## YOUR TASK:
Could you find every line in the entries below that holds the word "agent" and copy it?

*** TASK INPUTS Section Begins ***

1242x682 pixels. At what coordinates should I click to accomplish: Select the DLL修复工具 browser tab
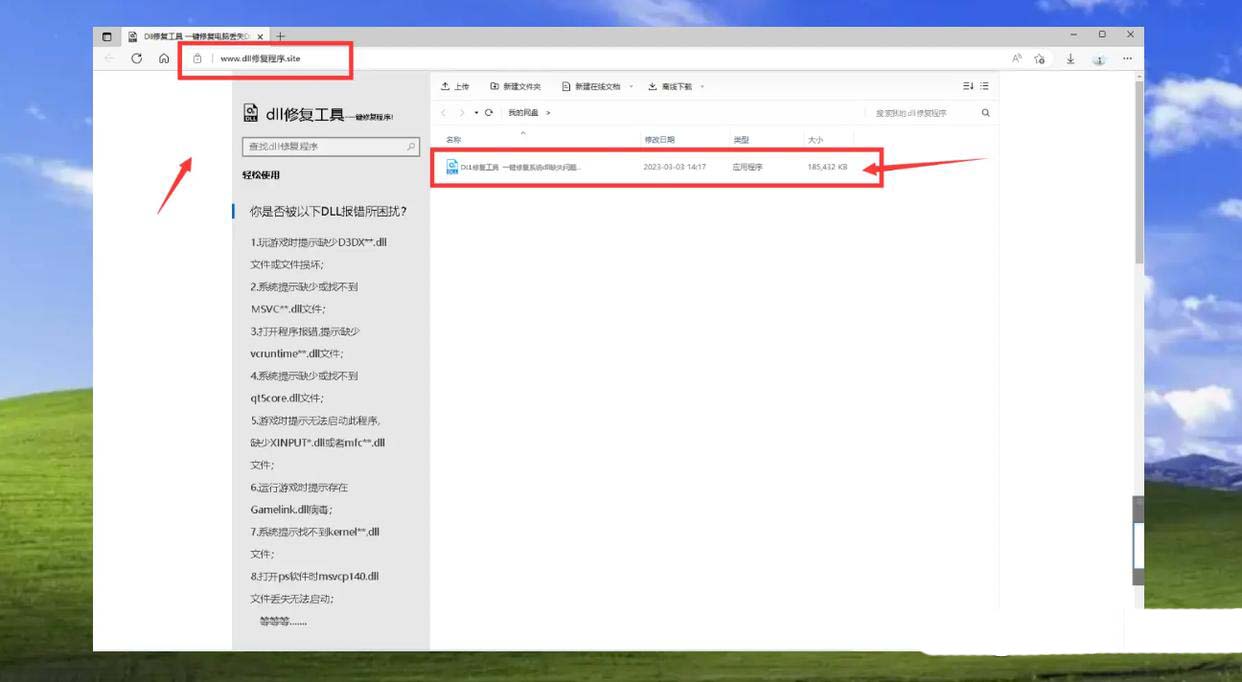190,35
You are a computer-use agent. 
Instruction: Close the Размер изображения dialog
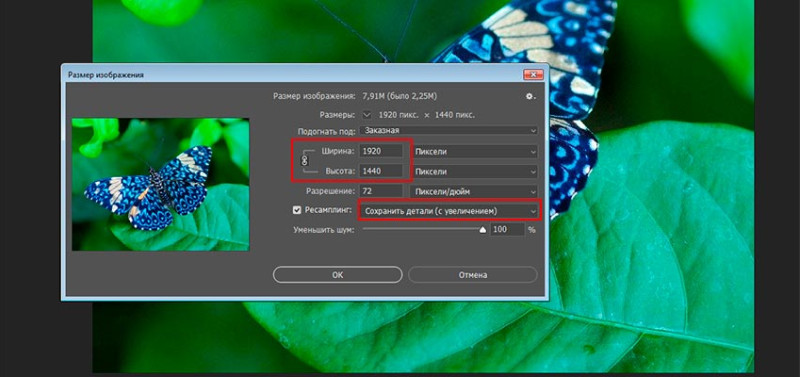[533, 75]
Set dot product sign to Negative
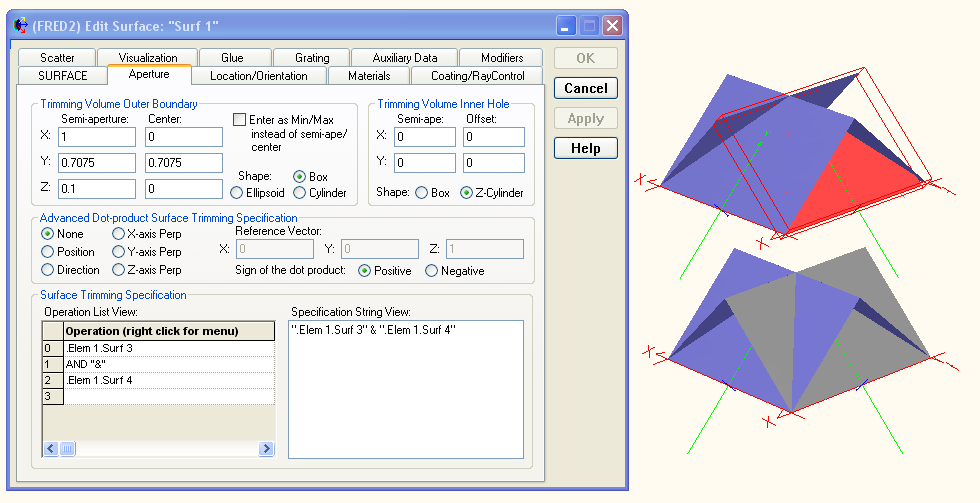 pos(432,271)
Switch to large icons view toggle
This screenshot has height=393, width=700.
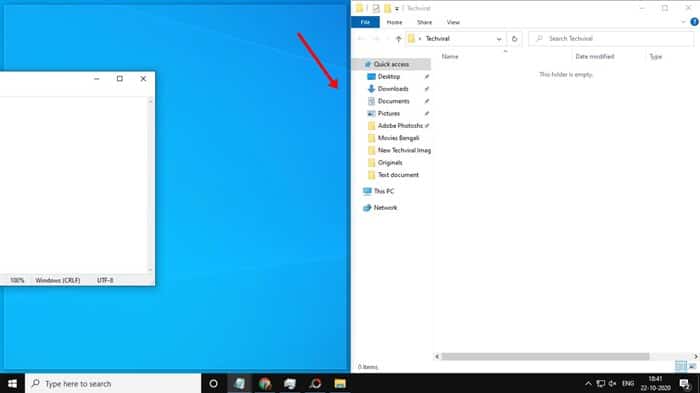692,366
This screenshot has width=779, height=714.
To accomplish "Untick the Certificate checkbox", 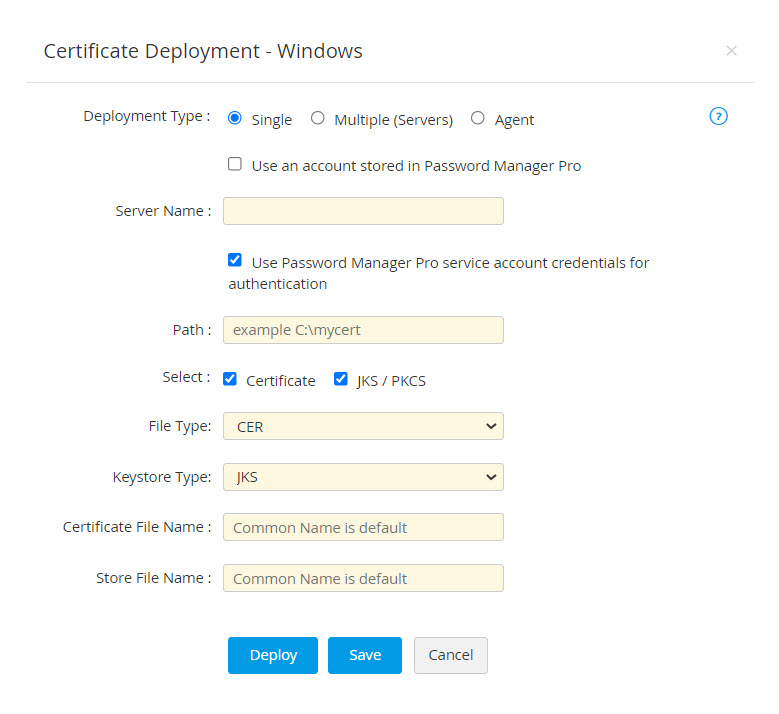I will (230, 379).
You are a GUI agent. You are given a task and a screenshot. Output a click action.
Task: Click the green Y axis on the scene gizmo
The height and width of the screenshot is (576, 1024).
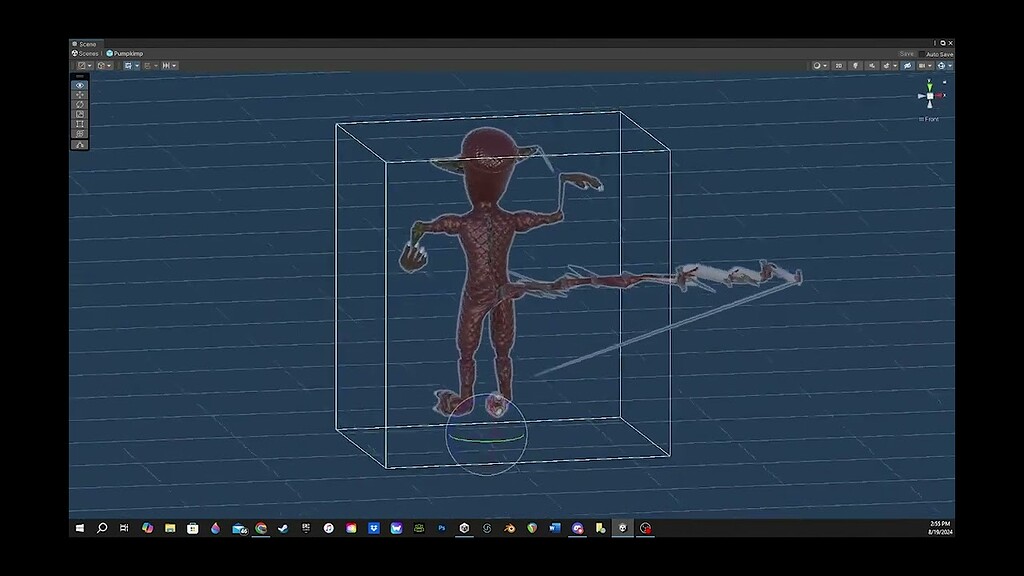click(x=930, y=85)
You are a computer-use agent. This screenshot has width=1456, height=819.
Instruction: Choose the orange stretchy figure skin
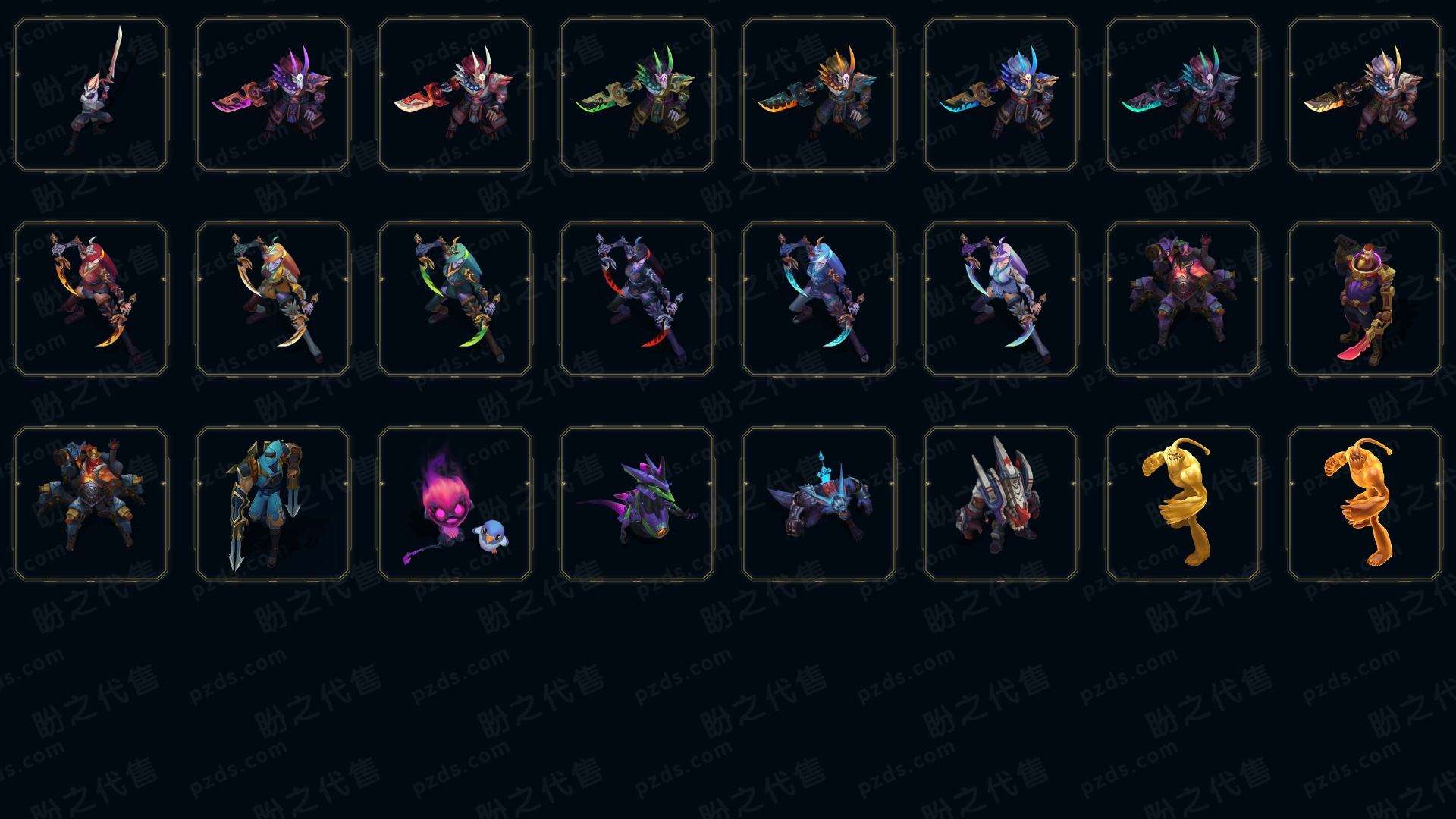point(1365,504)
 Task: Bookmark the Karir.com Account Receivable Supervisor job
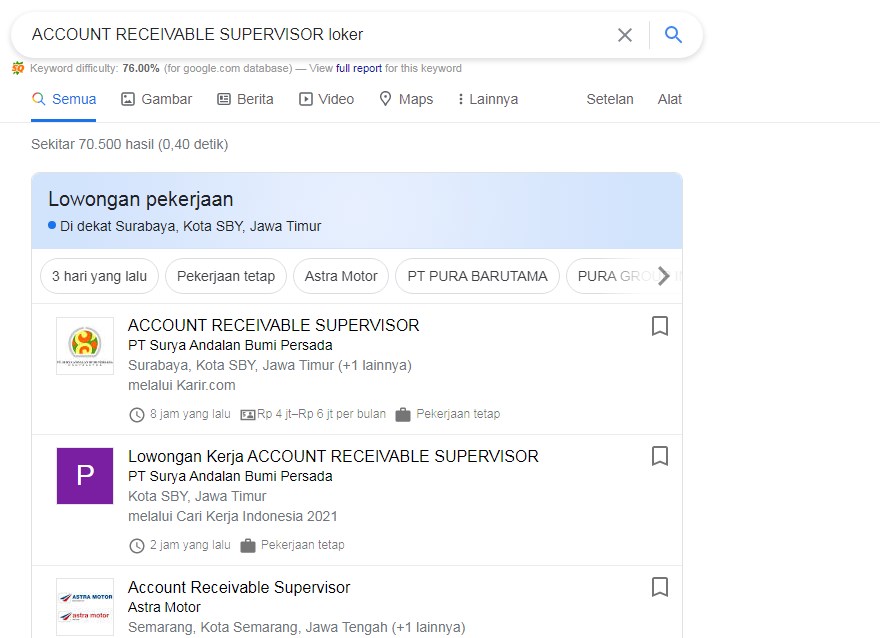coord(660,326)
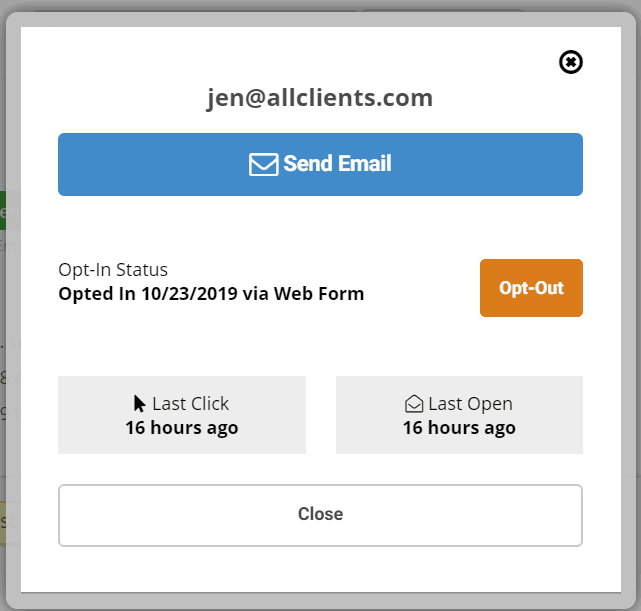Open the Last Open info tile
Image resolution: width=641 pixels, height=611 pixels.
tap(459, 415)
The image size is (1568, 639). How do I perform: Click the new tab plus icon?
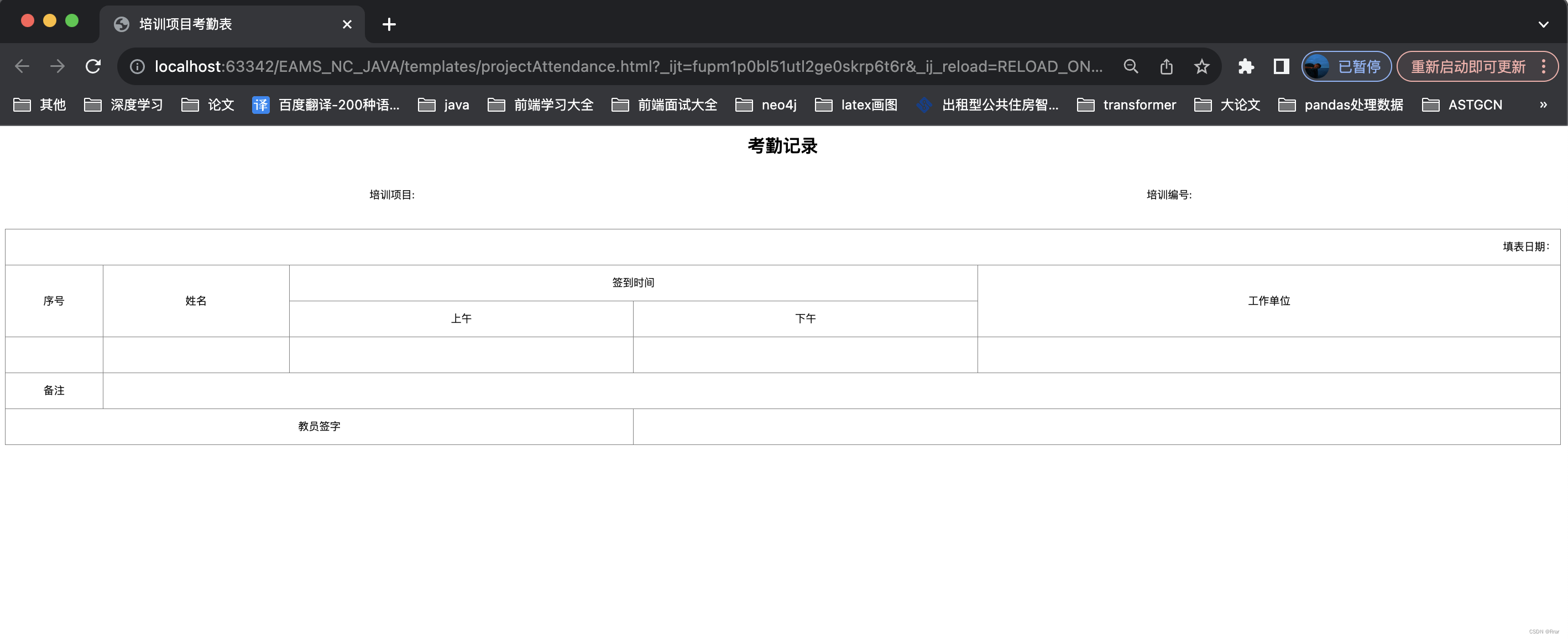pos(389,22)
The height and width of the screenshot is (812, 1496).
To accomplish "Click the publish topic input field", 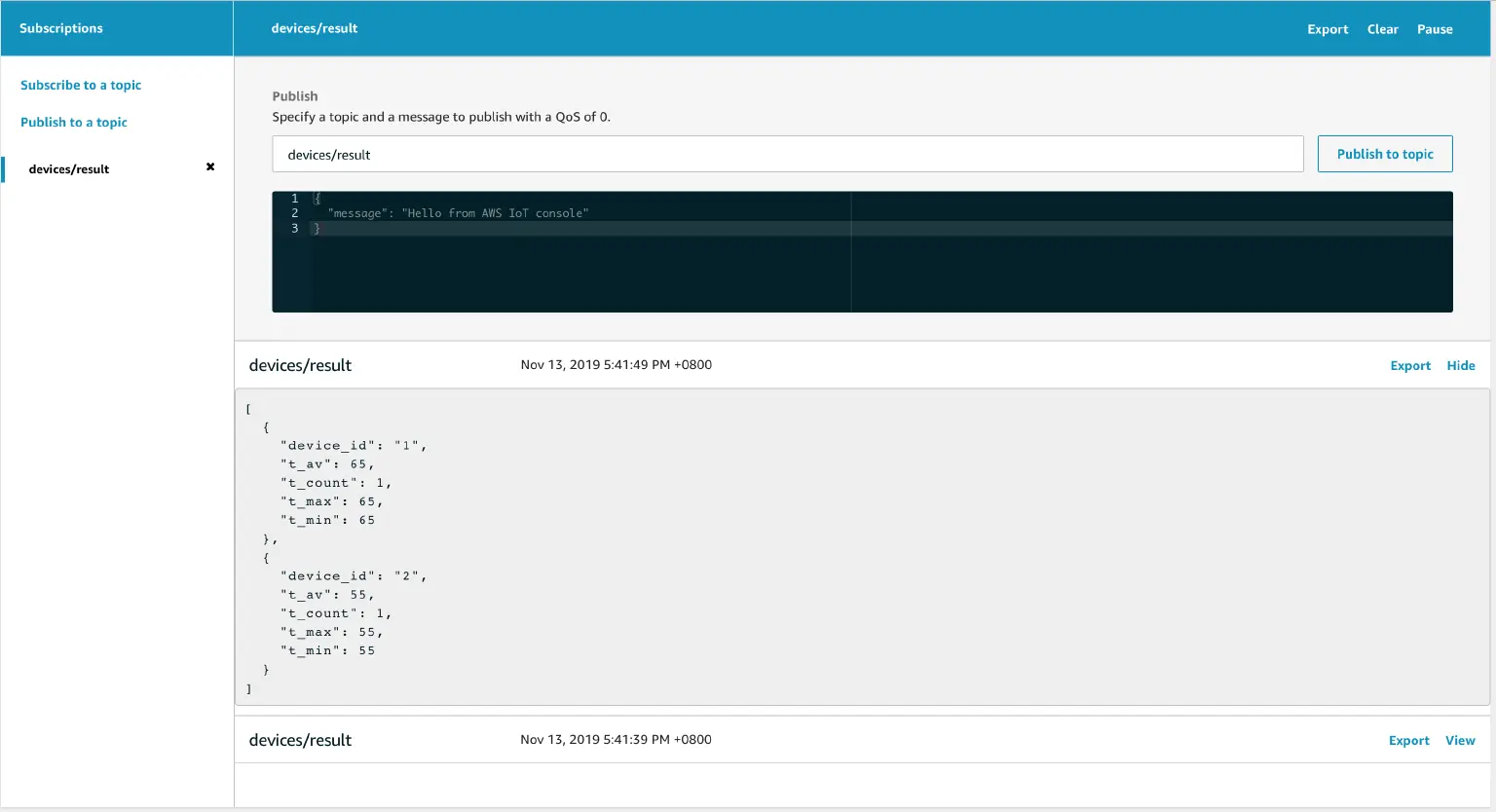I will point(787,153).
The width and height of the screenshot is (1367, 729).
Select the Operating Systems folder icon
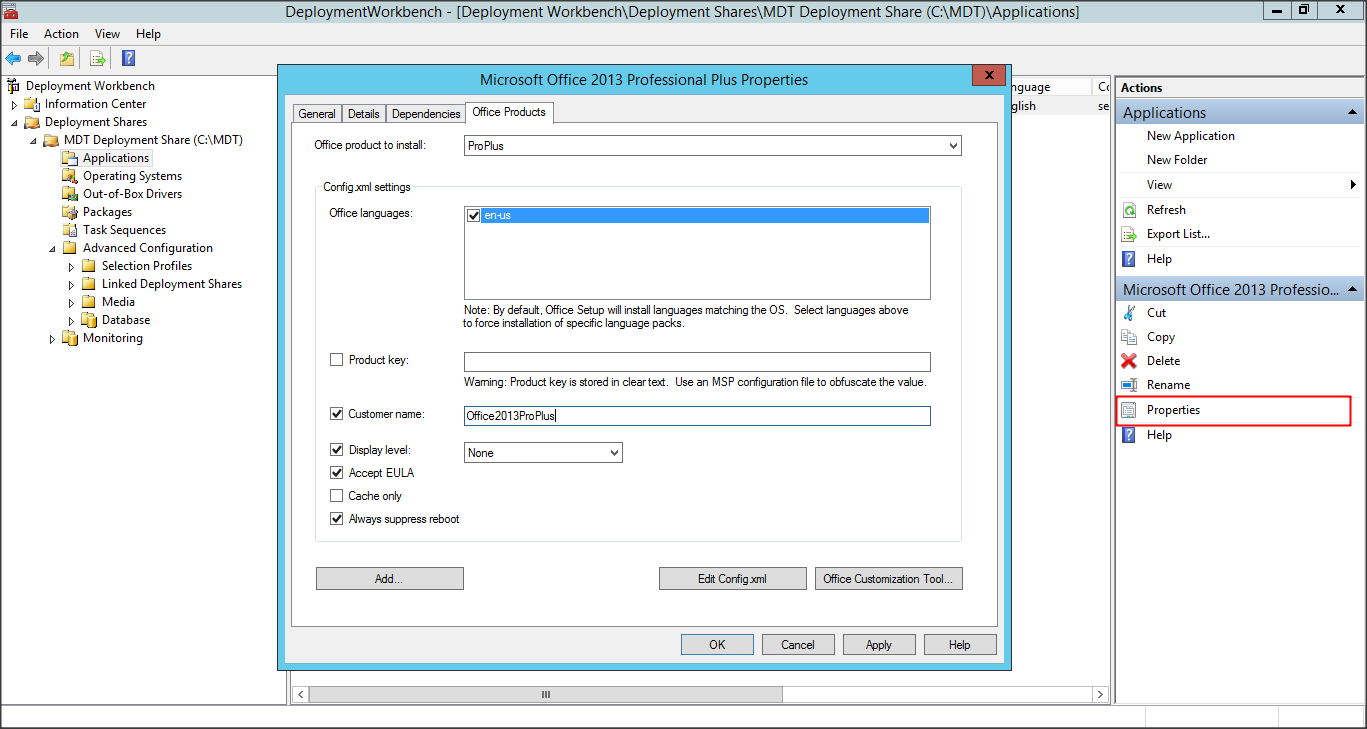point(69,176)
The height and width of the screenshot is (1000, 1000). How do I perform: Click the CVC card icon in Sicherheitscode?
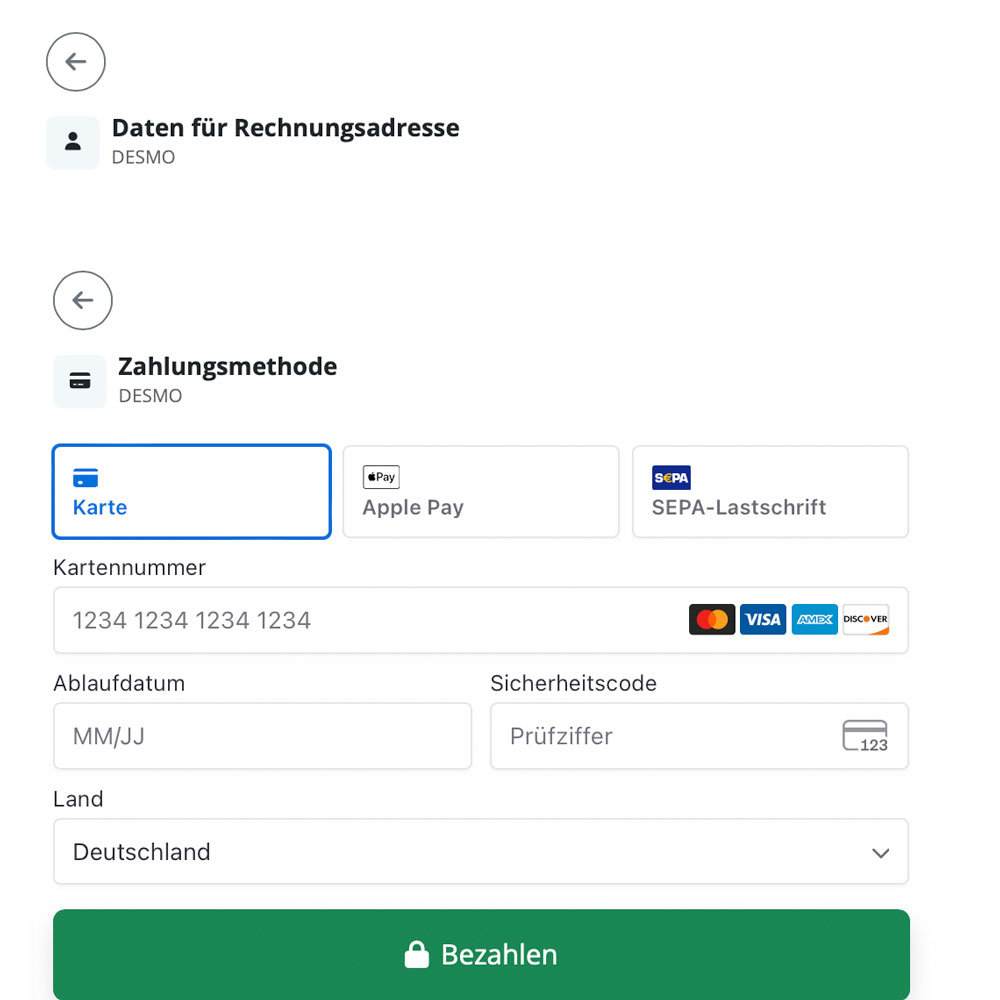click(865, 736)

*** TASK INPUTS Section Ends ***

## WRITTEN REPLY:
You are a computer-use agent. 
You are a GUI agent. You are given a task and a screenshot. Output a click action.
You are a computer-use agent. This screenshot has width=1456, height=819.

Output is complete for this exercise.